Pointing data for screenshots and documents
+-------+
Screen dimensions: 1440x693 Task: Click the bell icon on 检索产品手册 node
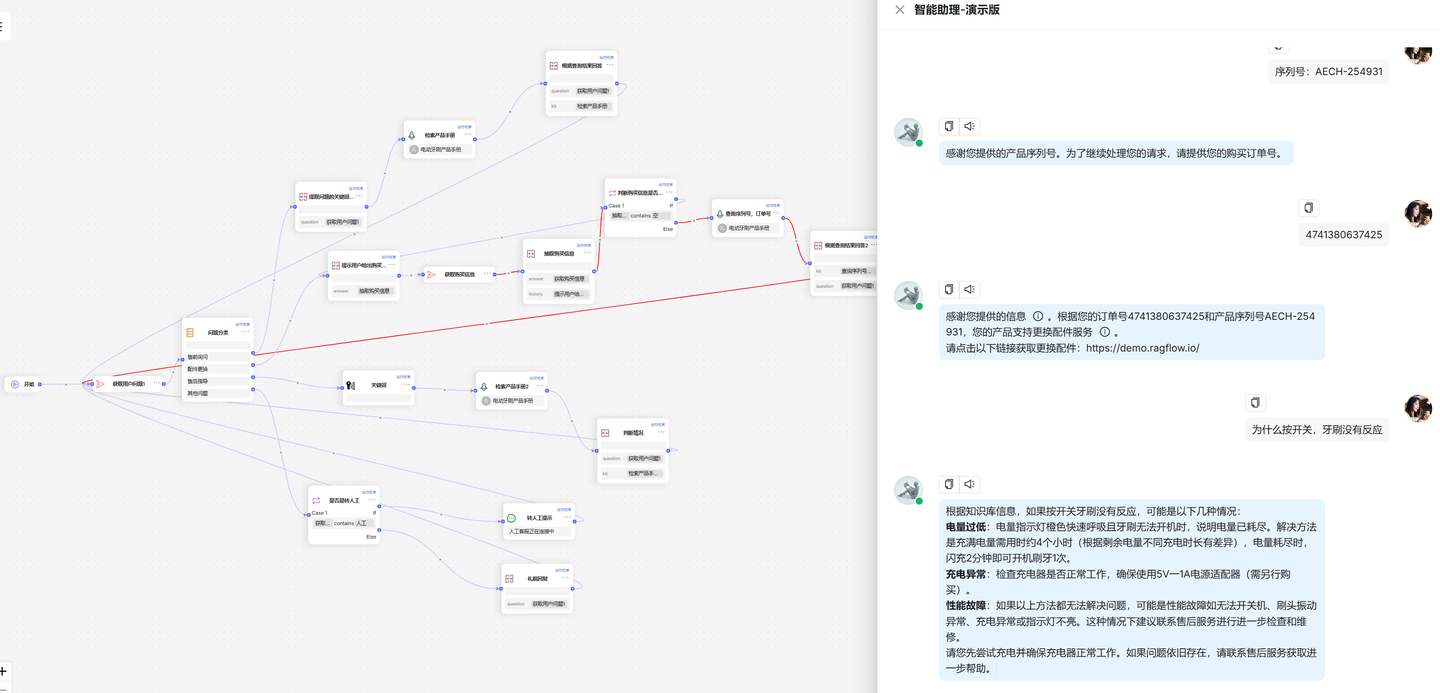pyautogui.click(x=411, y=134)
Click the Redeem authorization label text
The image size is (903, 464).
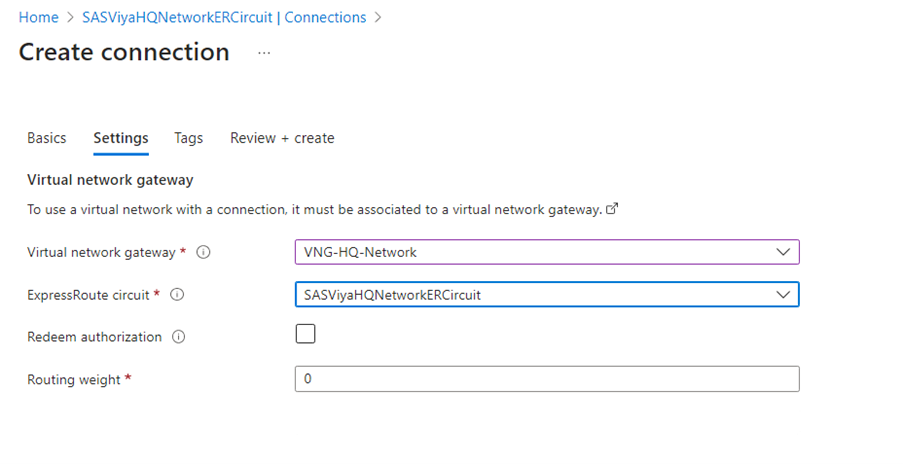[x=94, y=337]
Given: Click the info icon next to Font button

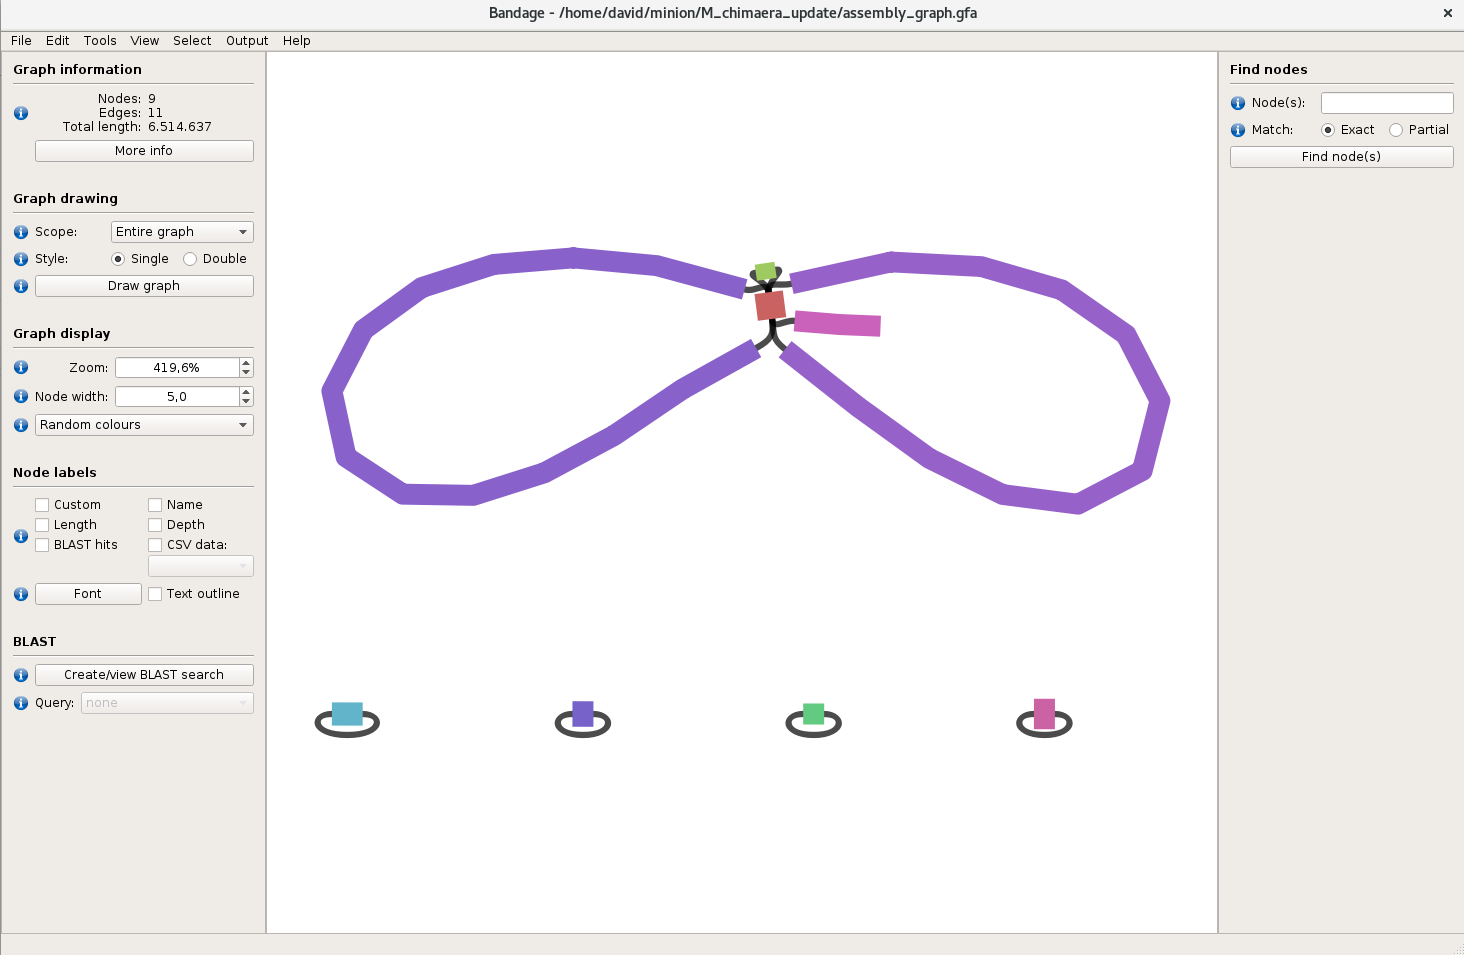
+-------+
Exercise description. Repeat the lines of the listing word for word, starting at the line that contains "Click the Redeem authorization label text" and stopping after the end of the listing. Leave the pictures out of your answer.

Task result.
Click the Redeem authorization label text
The image size is (903, 464).
[x=94, y=337]
Given: Click the info icon next to Font button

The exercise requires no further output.